On July 18, the European Court of Human Rights issued a decision in the case of Maktouf and Damjanovic v Bosnia and Herzegovina. Maktouf and Damjanovic were convicted of war crimes by the Court of BiH in 2006 and 2007 respectively; their suit argued that they should not have been sentenced under the 2003 BiH criminal code because it was not in force at the time their crimes were committed. In its decision the Court of Human Rights agreed and awarded them compensation for costs incurred for litigation.
In its verdict, the Strasbourg court said that the Bosnian state court had sentenced Maktouf to five years’ imprisonment, the lowest possible sentence under the 2003 code, while under the 1976 criminal code, he could have been sentenced to one year’s imprisonment.

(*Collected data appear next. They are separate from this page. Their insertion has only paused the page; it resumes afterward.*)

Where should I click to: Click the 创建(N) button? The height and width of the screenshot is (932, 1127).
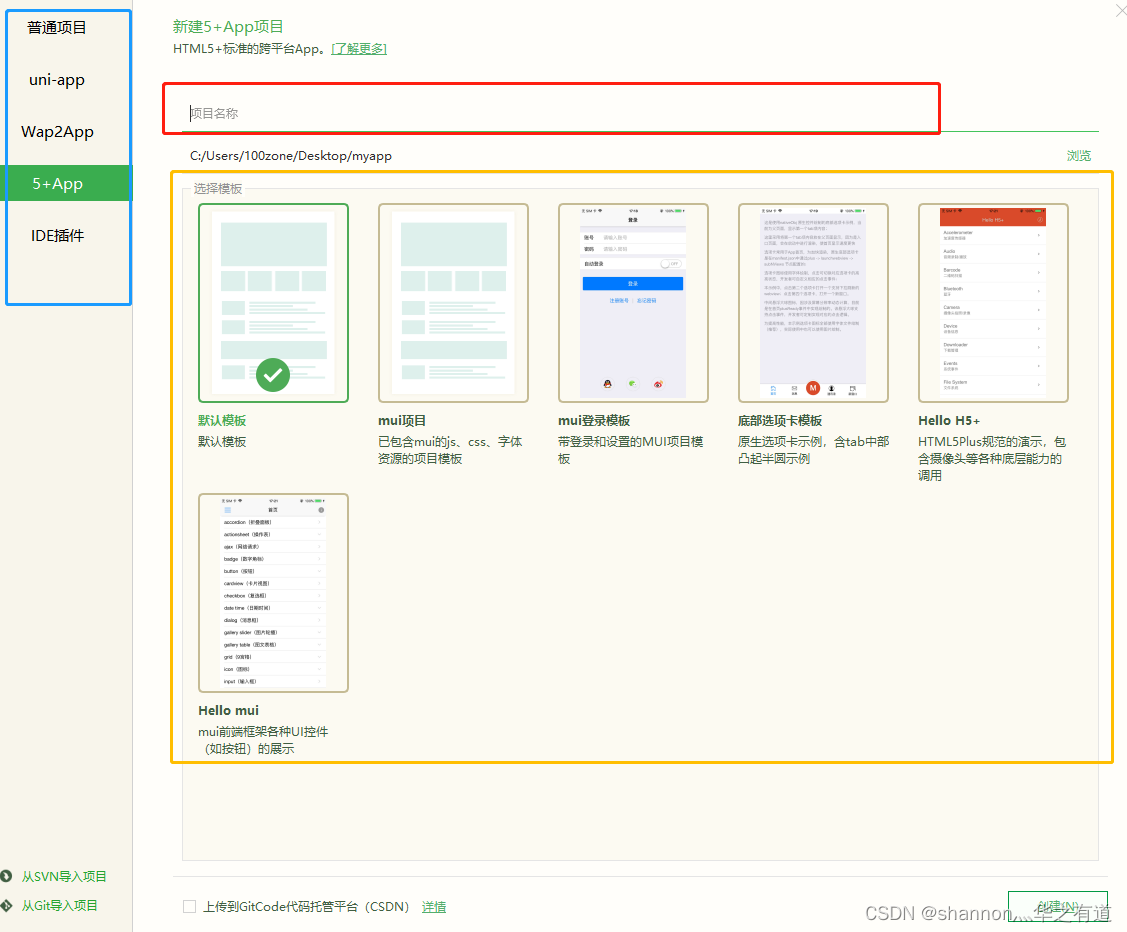[1057, 904]
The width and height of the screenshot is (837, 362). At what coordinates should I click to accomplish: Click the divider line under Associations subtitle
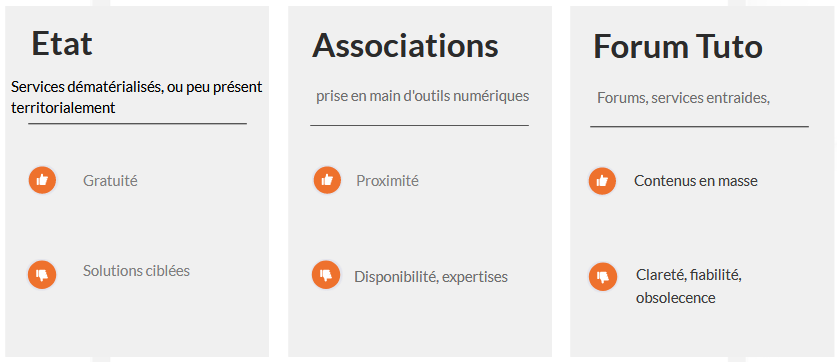tap(420, 125)
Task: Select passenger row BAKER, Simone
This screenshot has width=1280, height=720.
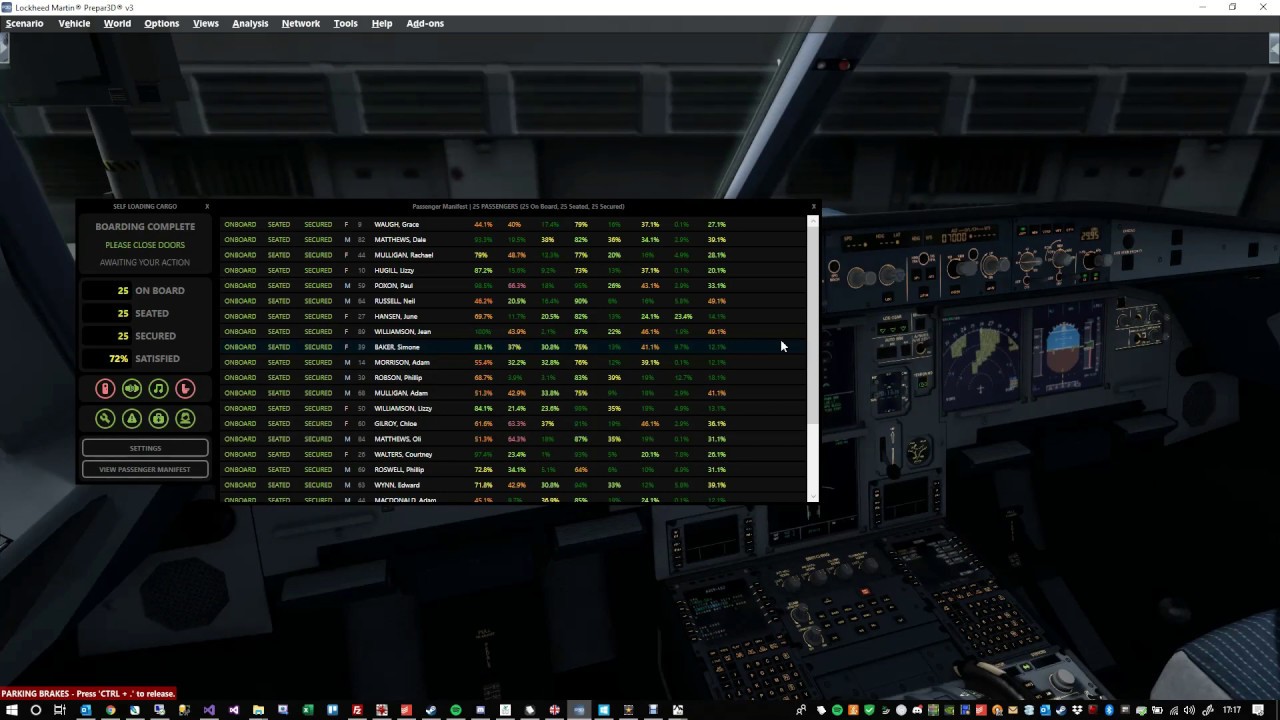Action: pyautogui.click(x=397, y=347)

Similarly, Damjanovic had been sentenced to 11 years’ imprisonment, slightly above the minimum of ten years, while under the 1976 criminal code, it would have been possible to impose a sentence of only five years. -BalkanInsight
The ECHR’s Judgment in Maktouf opens the door to appeals for any BiH Court decisions in which either the criminal conduct at issue or the sentence imposed was not set out in the 1976 SFRY Criminal Code. Not surprisingly, the BiH Court is keen to prevent any such wave of appeals. Upon the publication of the ECHR’s decision, the BiH Court issued a defiant statement asserting that no change was necessary to its decisions in the Maktouf and Damjanovic cases. Additionally the Court asserted that its approach to war crimes prosecutions was consistent with the European Court’s Judgment. Neither of these assertions is factually or legally correct. Moreover, the BiH court should not have issued what amounts to a legal opinion in a public statement to the press.

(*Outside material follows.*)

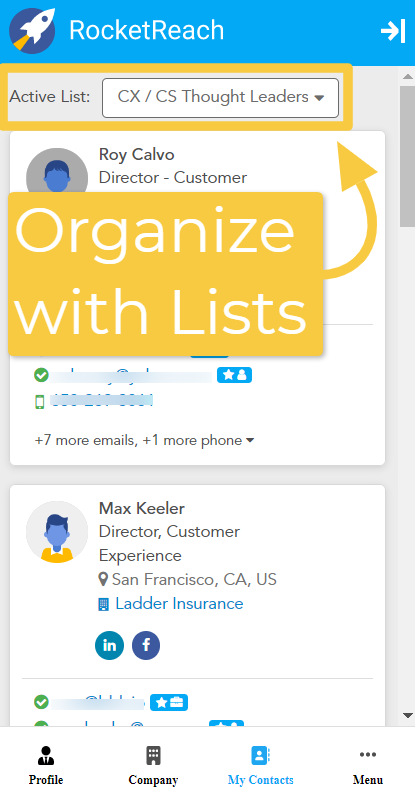This screenshot has height=805, width=415.
Task: Open the Menu tab with three dots
Action: (368, 765)
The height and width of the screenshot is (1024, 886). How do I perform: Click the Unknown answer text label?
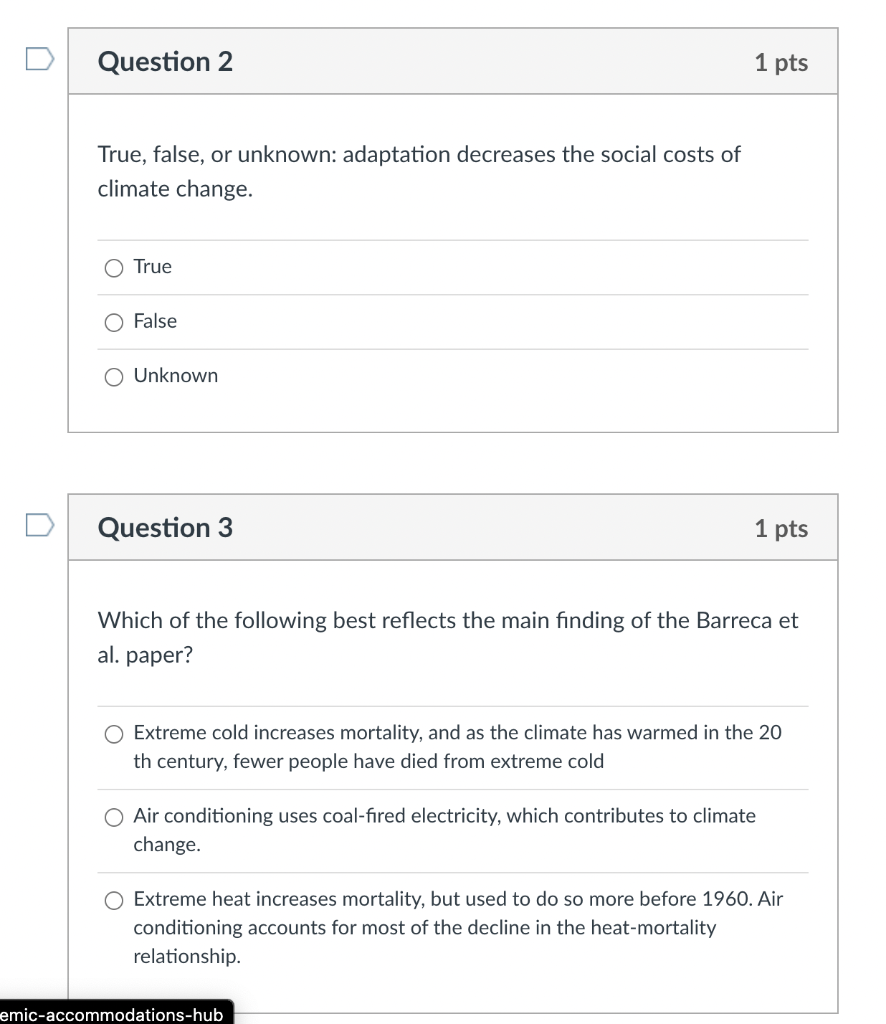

Judgments of the European Court are binding upon BiH and entity institutions. To be in compliance with the judgment, the responsible BiH institutions, including the BiH Court, must correct actions previously taken, including sentences previously issued and enforced. It is highly unlikely, though, that the BiH Court will do so without considerable external pressure. The EU-sponsored Structured Dialogue on Justice is one venue in which the RS—which was the first to raise the issue of improper retroactive sentencing—can bring such pressure to bear.

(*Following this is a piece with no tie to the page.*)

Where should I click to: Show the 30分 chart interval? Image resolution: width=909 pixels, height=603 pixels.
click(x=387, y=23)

But the RS should not be the only watchdog in this instance. Responsibility for ensuring that the BiH Court abides by the ECHR’s ruling should rest with those elements of the international community that have supported the BiH – level Courts for so long. (The BiH Constitutional Court upheld the BiH Court’s verdict against an appeal by Maktouf thus forcing him to resort to the ECHR.) A previous ruling of the ECHR, the so-called Sejdic-Finci decision, has become an integral part of the European Union’s “road map,” the set of reform milestones BiH must meet in order to be eligible for EU accession. The Maktouf ruling is no less important in terms of European and international standards. BiH cannot truly be a democratic nation under the rule of law so long as its state level courts flout those standards.